The country’s exports grew 35.1 per cent in May to $16.1 billion (Rs 74,060 crore), recording positive growth for the seventh successive month and triggering hopes that the worst might be over for embattled traders. However, the crisis in the Euro Zone could act as a potential road-bump.
Last May, exports had contracted by more than 30 per cent as shrinking world demand had affected India’s handicrafts, gems and jewellery, leather and textile exports severely in the last one year.
The downturn in exports started in mid-2008 when retail orders from the European Union and the United States crumbled due to the most crushing economic meltdown worldwide causing widespread unemployment and changing consumer-spending behaviour.
The European debt crisis, however, could potentially hurt the recovery in India’s exports.

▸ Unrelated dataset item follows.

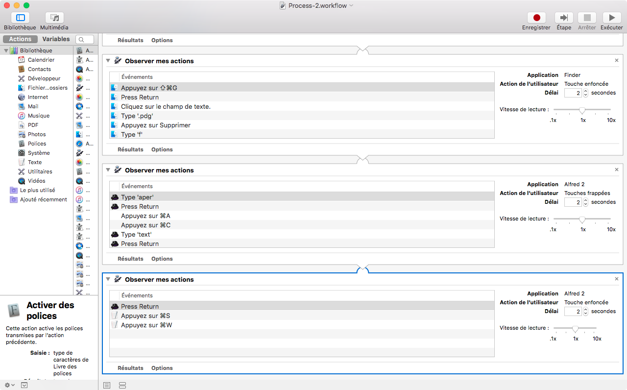Switch to the Actions tab
This screenshot has height=390, width=627.
[x=20, y=39]
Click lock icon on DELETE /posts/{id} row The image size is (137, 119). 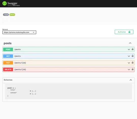132,69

“We need to regularly review our strategy in view of the setback in the Euro zone recently,” A. Sakthivel, president, Federation of Indian Export Organisations (FIEO), said.
Sakthivel said the depreciation of euro would provide fierce competition to Indian products in countries where they face competition from Euro nations.
The Euro has depreciated by about 17.5 per cent against the rupee since November last year.
However, for exporters, the Chinese government’s decision to allow its currency — the Yuan — to strengthen could not have come at a better time.
India’s exporters have had to compete with their Chinese counterparts who are aided by an undervalued yuan.
This, exporters said, unfairly drives down the price of Chinese products and makes them impossible to compete with.
Last week, China allowed greater flexibility in exchange rates that strengthened the Yuan against the dollar.